The state will also try to implement work requirements in a way that helps people find and maintain employment and establish a Medicaid program to improve access to providers offering children’s behavioral health services.

Weeks said the federal budget bill outlines key changes but leaves the implementation specifics, including on waivers delaying work requirements for up to two years, to the federal Centers for Medicare and Medicaid Services (CMS).

“[Changes] must be outlined by CMS first before states can fully grasp the scale of the impacts,” Weeks said.

When implemented in Arkansas and Georgia, work requirements contributed to a significant drop-off in Medicaid enrollment. A KFF study found that more than 90 percent of Medicaid enrollees either met the work requirements or have a valid exemption, but the bureaucracy around documenting work and exceptions caused nearly a quarter of recipients in Arkansas to lose Medicaid coverage. 

Weeks said details on the future work requirements are going to be critical. Requirements will apply only to the adult Medicaid expansion population, which she said typically struggles to submit paperwork on time and maintain or find employment because of unstable housing, mental illness or substance use. 

Other changes coming to the state’s health care system could help lessen the blow.

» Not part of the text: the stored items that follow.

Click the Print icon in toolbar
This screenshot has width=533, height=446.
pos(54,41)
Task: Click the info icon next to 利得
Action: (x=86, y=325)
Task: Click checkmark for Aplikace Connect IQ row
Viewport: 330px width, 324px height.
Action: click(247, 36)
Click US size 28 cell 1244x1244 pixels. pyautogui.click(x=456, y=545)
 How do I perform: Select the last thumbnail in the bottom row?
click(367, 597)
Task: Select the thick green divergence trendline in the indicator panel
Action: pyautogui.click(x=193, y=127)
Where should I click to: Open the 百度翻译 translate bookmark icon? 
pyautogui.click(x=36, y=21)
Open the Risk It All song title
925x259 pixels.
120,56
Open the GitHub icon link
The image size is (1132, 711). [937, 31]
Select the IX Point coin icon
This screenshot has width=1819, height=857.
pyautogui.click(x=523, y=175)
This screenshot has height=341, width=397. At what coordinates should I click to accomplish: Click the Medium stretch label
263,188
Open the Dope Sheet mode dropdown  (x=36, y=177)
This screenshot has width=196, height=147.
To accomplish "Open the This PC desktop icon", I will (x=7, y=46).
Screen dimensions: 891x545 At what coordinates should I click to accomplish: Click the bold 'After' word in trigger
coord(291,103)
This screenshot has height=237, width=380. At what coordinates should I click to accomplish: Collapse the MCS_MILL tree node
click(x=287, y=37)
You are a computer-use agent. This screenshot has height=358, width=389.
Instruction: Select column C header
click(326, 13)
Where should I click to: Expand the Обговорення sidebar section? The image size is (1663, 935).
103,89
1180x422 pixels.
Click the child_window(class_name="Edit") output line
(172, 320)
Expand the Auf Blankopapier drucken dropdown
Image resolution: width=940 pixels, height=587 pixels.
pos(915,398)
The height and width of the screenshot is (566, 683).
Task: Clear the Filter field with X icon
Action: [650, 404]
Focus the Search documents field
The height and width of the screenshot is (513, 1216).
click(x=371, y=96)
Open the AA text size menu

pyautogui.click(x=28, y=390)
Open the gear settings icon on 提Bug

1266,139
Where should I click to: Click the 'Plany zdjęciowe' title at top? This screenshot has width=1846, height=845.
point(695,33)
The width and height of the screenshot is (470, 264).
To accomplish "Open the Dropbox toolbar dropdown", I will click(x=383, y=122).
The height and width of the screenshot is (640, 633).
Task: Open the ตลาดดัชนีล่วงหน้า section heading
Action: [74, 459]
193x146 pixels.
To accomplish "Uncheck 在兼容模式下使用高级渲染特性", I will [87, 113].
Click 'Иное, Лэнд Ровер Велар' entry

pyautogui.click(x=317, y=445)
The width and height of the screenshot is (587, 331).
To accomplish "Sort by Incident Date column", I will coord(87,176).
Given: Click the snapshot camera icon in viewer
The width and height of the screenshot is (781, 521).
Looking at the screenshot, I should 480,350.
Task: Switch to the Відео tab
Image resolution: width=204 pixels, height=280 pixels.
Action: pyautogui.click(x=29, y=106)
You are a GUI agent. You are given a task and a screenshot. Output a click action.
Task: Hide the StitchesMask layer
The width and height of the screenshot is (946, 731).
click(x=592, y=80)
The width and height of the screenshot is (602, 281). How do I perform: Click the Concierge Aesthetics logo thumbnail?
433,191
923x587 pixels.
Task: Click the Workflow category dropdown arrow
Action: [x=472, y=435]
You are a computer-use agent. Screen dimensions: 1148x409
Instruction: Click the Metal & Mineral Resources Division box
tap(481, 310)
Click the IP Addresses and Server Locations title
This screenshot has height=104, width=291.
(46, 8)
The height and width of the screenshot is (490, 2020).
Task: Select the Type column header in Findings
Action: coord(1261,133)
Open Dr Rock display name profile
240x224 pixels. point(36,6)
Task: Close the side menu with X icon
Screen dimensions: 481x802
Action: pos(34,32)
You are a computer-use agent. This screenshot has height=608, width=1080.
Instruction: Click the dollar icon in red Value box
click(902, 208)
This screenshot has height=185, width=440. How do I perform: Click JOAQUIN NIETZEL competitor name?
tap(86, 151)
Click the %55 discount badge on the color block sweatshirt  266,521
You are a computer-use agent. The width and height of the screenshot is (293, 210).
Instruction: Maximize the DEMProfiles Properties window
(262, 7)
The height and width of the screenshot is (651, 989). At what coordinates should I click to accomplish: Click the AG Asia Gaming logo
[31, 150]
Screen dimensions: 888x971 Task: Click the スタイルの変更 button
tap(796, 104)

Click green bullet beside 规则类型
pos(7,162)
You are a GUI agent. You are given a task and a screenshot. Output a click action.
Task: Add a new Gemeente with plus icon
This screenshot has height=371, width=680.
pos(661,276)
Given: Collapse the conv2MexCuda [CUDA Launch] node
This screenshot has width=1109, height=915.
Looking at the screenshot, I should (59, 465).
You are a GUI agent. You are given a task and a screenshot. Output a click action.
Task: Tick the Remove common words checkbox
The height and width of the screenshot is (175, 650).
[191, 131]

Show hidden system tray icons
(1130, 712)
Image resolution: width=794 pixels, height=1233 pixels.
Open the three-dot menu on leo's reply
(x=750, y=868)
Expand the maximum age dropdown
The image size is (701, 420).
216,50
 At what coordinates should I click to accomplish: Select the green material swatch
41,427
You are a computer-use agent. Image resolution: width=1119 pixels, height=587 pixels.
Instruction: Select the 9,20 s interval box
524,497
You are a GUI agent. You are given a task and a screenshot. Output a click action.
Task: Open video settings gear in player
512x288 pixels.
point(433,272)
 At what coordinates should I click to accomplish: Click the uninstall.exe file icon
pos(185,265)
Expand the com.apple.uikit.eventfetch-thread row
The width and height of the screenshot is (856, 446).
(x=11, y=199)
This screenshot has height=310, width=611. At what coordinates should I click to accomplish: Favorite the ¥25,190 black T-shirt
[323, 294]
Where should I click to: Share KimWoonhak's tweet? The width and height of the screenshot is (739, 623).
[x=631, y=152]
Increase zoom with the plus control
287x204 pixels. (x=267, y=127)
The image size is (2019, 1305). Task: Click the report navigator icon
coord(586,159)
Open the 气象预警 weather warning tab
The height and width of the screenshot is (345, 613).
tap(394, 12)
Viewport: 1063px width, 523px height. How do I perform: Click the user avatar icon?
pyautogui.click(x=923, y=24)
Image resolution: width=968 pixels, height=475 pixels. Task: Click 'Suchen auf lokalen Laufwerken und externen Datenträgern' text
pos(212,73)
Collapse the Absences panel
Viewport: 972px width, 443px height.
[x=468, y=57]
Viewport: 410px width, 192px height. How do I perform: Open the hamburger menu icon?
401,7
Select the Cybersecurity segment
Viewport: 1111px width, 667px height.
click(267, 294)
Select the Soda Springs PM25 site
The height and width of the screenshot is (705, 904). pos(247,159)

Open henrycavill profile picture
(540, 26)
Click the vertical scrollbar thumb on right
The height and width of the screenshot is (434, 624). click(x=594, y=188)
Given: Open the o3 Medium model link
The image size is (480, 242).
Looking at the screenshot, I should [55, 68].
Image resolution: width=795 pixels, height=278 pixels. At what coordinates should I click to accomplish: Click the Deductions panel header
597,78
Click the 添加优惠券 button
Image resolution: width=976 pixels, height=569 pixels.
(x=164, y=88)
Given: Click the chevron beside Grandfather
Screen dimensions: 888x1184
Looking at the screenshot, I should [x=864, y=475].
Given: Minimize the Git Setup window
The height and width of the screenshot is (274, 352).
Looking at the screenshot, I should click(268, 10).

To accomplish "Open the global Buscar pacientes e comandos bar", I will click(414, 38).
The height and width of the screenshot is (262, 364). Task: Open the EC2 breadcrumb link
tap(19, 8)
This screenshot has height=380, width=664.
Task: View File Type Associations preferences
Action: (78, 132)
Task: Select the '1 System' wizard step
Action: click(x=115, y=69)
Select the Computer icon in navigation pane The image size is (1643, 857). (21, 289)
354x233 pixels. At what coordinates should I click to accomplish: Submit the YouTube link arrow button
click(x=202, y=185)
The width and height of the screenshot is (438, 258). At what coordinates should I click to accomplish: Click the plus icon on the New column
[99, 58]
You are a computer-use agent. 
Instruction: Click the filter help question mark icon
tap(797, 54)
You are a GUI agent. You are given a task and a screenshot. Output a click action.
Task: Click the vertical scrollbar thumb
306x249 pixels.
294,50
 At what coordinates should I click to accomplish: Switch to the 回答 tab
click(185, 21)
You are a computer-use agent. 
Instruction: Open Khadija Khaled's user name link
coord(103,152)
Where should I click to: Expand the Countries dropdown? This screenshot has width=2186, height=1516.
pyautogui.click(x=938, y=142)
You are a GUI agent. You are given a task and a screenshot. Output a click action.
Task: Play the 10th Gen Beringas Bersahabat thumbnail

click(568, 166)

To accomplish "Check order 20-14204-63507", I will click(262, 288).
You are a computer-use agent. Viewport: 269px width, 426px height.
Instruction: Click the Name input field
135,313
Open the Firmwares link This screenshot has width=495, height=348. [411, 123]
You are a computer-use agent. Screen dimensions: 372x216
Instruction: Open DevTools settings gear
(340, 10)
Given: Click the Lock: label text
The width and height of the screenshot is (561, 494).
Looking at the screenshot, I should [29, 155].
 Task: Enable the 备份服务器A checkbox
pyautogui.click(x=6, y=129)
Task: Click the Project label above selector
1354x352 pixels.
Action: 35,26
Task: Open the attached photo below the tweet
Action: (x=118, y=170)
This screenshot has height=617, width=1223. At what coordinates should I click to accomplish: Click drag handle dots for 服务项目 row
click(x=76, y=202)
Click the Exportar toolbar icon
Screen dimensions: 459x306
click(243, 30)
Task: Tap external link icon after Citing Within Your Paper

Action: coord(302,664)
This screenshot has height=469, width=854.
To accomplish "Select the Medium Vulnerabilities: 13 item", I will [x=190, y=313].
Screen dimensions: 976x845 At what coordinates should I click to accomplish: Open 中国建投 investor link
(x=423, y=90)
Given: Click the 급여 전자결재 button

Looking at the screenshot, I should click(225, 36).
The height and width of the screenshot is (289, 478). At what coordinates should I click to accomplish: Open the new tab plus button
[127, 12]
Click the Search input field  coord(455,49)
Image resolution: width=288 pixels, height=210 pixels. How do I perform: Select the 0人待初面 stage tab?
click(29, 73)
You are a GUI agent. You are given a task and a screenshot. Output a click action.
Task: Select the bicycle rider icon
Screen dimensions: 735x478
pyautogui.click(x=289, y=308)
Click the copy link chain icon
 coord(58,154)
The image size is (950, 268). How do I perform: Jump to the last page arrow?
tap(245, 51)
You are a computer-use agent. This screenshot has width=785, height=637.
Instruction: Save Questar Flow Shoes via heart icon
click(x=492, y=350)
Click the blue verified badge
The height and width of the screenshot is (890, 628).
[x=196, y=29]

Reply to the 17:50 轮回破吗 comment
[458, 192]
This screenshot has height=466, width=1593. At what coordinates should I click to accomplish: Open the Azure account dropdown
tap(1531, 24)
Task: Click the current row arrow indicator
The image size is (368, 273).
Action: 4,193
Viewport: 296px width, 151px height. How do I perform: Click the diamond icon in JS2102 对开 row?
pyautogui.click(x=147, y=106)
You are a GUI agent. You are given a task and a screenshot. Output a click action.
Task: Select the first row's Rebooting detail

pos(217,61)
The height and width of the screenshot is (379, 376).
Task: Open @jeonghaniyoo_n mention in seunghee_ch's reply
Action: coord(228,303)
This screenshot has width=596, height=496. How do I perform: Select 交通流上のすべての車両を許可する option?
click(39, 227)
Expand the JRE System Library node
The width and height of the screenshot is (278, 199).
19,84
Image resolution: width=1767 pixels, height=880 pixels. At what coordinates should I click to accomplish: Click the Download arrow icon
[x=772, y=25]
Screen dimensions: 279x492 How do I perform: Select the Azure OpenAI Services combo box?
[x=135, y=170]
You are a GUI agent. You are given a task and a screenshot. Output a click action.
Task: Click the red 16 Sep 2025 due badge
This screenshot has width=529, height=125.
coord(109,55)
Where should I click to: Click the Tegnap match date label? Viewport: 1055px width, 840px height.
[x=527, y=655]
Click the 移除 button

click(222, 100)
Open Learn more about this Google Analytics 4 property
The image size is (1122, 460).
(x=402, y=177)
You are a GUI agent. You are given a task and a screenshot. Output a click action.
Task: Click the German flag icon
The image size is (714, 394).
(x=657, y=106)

Weeks noted that the state will soon implement a new state reinsurance program that “will help offset some of these increases that will be felt by consumers when enhanced federal subsidies expire,” referring to the expiration of subsidies in 2025 that lower premiums for Americans purchasing marketplace insurance plans. Health care experts have said the subsidies have significantly lowered premium costs for Americans and, if the enhancements expire, millions could see increased insurance costs and lose coverage as a result.

Reinsurance programs serve as a system that essentially works as insurance for insurance companies, paying a portion of high-cost claims and thus allowing insurers to lower the premiums for individual health insurance plans.

Weeks said the state is hopeful it can tap into a $50 billion fund set aside to aid rural hospitals, which have high proportions of Medicaid and Medicare patients and could be hard-hit by the changes.

Children’s behavioral health services

In Nevada, hospitals that have opted into the provider tax program will also see changes. Nursing facilities are exempted, but the bill will reduce existing provider taxes in Medicaid expansion states such as Nevada through an annually decreasing cap from the current level of 6 percent of net patient revenues to 3.5 percent by 2032. 

Originally, when matched with federal Medicaid funding, Nevada’s provider tax brought in $800 million per calendar year, with the state leveraging a portion of the funding to overhaul Nevada’s worst-in-the-nation children’s behavioral health system. Estimates show that children’s behavioral health funding is projected to have a loss of between $20 million and $30 million over the next five years.

The fiscal estimates from Nevada Medicaid said the changes to the supplemental payments generated through the provider tax “will not have a direct fiscal impact on the State General Fund, at this time,” and Weeks said Nevada Medicaid does not anticipate “noticeable funding changes” to the private hospital supplemental payment program until the 2028 fiscal year. 

“Nevada Medicaid expects some adjustments next session will be needed to update funding sources for certain services funded by the tax program today,” she said.

Weeks added that children’s behavioral health is a high priority for the governor, and Nevada Medicaid remains fully committed to ensuring the state can maintain its investments in the children’s behavioral health system.